▼▼▼

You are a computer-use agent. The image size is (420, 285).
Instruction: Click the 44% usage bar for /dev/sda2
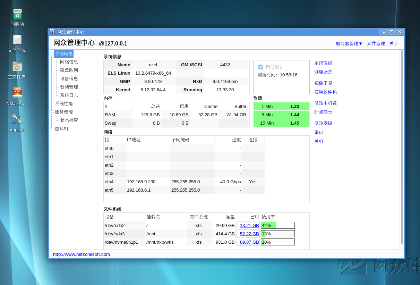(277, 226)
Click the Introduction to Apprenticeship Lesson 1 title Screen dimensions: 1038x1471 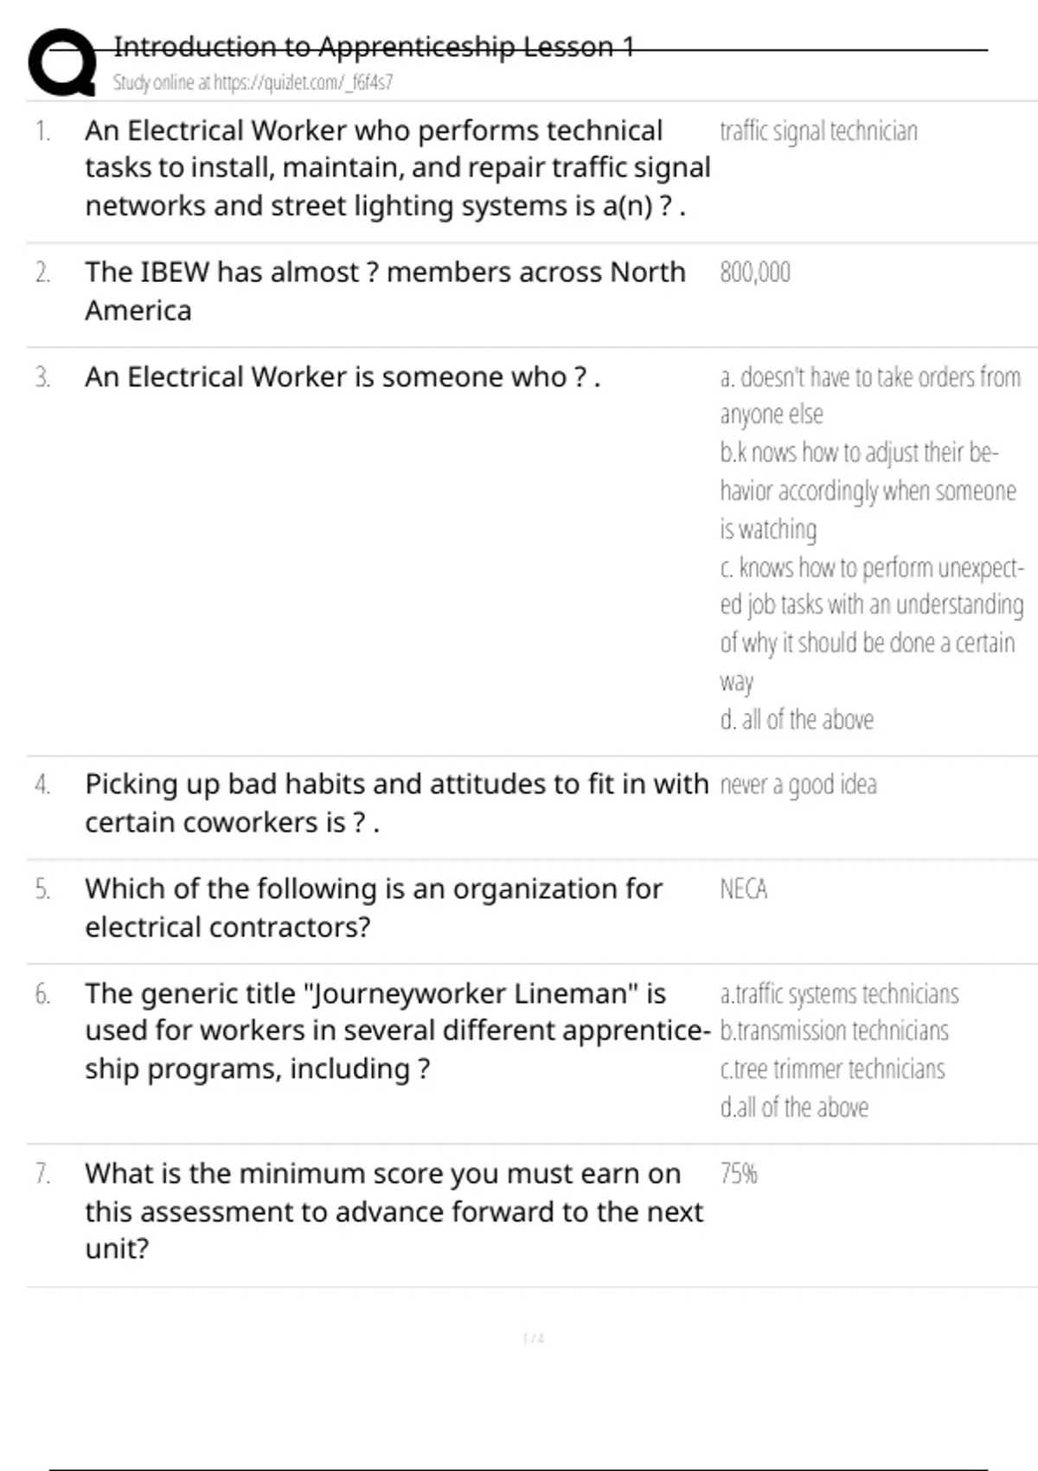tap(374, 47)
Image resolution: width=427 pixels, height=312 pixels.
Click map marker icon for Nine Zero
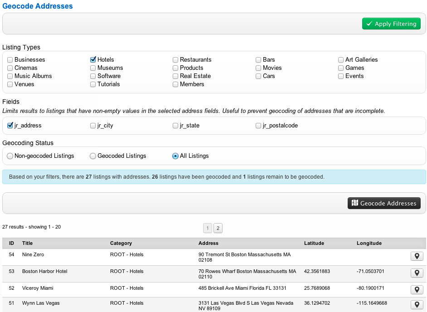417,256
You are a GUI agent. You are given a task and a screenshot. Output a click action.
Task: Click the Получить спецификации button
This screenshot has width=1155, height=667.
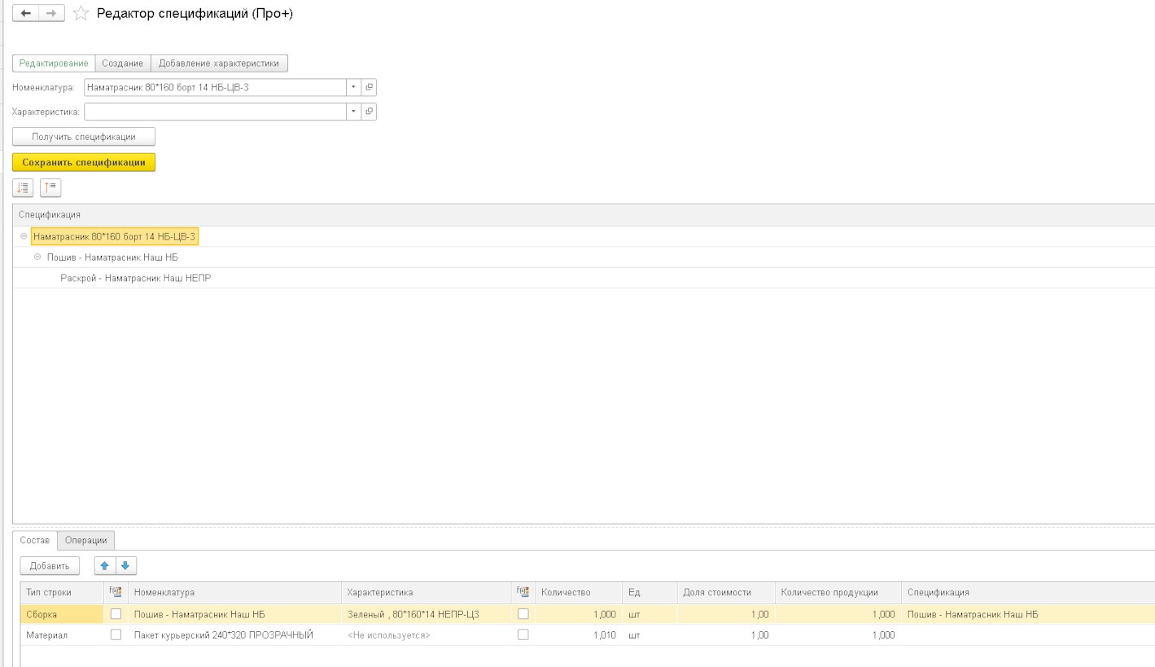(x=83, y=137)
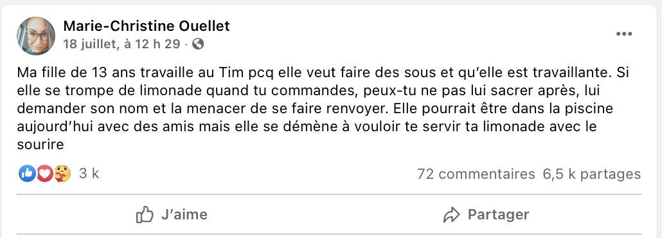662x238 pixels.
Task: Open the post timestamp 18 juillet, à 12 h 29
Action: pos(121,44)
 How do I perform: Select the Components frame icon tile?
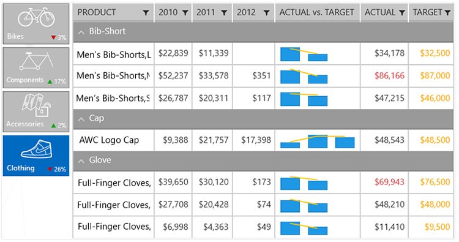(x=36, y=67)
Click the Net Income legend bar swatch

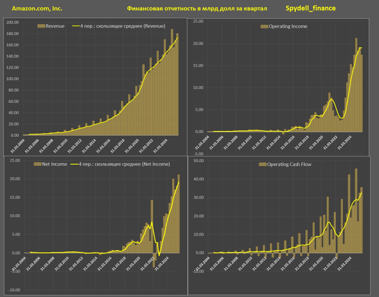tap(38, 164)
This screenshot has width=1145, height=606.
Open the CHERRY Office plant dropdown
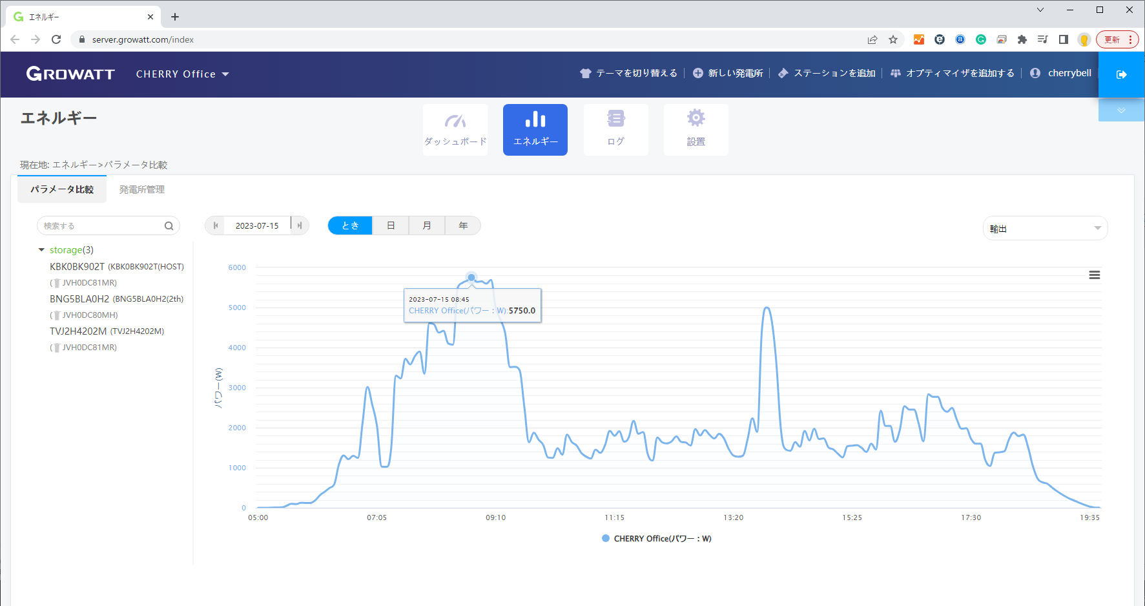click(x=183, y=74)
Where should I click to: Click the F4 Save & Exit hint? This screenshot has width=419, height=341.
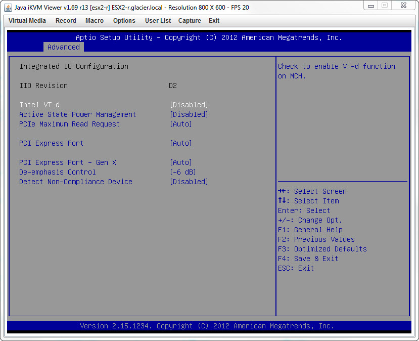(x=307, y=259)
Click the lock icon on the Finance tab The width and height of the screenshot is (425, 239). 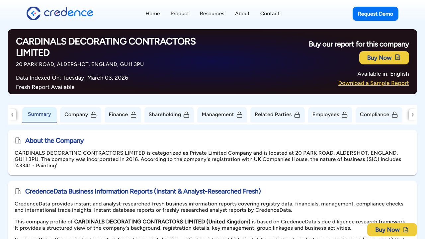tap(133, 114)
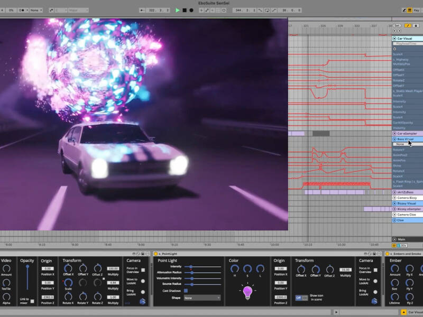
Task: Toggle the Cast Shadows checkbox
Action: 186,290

▲▲▲

◆ WHAT IS REQUIRED ◆
Since only the number is needed, state how many lines of the listing contain the word "agent".

◆ SOLUTION ◆
2